THE TASK:
Work out how many lines in the entries below include the word "options". Give nothing but the number.

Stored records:
------------------------
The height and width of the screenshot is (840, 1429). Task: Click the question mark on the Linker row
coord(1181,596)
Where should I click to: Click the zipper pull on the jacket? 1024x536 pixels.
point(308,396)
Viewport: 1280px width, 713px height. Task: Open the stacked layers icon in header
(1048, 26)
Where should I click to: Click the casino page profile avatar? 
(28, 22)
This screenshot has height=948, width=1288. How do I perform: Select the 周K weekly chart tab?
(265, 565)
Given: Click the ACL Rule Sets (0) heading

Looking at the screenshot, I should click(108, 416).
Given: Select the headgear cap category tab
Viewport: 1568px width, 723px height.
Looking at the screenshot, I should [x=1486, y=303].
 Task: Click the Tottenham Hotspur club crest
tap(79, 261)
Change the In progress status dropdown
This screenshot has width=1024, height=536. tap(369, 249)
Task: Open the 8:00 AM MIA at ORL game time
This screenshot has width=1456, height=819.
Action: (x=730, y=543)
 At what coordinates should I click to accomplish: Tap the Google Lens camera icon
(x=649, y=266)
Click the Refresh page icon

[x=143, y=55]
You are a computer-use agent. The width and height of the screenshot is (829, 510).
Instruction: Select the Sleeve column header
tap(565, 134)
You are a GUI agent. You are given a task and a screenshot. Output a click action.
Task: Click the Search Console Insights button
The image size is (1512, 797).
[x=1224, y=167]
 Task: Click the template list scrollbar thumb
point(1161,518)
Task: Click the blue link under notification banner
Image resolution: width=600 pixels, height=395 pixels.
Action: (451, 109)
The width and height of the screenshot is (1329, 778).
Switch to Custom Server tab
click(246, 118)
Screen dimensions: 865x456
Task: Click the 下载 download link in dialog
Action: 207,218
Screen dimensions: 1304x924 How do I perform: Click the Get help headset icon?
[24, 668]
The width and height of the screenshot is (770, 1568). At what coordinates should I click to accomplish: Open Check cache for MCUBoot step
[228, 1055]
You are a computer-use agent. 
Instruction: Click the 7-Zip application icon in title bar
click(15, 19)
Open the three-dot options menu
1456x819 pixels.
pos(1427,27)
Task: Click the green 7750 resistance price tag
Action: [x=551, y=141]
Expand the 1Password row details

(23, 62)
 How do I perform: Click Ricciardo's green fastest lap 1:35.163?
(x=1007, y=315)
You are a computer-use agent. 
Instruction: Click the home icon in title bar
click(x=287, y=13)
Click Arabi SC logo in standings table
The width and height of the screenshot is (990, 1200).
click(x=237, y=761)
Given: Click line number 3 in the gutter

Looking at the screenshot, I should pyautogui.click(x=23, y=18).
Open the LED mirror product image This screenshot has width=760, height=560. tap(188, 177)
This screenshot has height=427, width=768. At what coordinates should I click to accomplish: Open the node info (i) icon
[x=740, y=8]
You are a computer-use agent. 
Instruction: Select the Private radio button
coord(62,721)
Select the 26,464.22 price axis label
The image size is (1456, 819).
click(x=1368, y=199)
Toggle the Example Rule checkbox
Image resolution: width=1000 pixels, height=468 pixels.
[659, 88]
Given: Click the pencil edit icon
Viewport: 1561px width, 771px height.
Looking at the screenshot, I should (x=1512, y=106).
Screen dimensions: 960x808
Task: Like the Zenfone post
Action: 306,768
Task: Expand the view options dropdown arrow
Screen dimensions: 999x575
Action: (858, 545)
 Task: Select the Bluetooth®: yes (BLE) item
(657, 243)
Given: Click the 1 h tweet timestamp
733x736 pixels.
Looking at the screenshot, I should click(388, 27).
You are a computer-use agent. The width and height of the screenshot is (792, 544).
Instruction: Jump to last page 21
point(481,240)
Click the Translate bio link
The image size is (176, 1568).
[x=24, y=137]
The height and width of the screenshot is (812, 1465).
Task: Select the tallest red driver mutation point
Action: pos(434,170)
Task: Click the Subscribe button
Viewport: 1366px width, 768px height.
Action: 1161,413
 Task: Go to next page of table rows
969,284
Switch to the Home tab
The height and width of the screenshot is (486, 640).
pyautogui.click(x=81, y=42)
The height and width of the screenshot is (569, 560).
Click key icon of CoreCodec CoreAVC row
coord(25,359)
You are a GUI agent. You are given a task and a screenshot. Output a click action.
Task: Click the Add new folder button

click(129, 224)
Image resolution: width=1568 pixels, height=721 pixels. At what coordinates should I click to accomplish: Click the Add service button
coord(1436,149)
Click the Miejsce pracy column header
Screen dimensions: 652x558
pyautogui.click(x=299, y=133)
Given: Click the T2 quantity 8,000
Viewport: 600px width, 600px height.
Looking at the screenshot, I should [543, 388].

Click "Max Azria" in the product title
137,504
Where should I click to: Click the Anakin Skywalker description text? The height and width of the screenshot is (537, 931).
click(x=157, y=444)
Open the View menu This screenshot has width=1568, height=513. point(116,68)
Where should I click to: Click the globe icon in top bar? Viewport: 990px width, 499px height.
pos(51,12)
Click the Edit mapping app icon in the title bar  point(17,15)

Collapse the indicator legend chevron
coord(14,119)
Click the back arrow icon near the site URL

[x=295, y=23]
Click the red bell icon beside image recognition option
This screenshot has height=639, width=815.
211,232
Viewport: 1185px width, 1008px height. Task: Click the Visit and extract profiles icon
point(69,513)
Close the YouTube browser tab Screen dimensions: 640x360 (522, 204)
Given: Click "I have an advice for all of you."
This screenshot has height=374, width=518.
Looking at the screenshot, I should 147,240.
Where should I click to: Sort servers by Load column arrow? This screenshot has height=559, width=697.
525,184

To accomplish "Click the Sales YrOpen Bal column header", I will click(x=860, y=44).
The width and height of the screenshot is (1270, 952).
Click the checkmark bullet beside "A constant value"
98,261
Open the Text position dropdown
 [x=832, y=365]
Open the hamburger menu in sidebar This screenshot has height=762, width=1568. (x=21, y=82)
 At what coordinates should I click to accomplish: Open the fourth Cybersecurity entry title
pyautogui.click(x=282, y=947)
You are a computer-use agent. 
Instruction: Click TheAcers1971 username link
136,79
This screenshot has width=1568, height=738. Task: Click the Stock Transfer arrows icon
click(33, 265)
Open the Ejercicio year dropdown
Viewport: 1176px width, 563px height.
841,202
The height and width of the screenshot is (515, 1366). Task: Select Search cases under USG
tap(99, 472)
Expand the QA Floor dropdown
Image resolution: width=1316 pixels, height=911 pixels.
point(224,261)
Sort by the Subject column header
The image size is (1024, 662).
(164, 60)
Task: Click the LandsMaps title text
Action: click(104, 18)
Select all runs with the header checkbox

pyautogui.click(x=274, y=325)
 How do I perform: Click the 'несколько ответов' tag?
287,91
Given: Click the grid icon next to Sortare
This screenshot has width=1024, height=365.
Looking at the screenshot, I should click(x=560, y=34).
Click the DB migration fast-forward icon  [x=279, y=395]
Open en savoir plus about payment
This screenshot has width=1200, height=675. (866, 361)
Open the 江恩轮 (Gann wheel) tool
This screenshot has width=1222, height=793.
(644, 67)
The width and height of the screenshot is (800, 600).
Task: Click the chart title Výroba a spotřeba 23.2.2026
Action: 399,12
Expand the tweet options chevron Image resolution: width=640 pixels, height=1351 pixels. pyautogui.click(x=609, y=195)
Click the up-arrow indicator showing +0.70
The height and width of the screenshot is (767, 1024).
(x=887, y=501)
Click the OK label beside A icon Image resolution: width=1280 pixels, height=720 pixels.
------------------------
WRITTEN SOLUTION:
3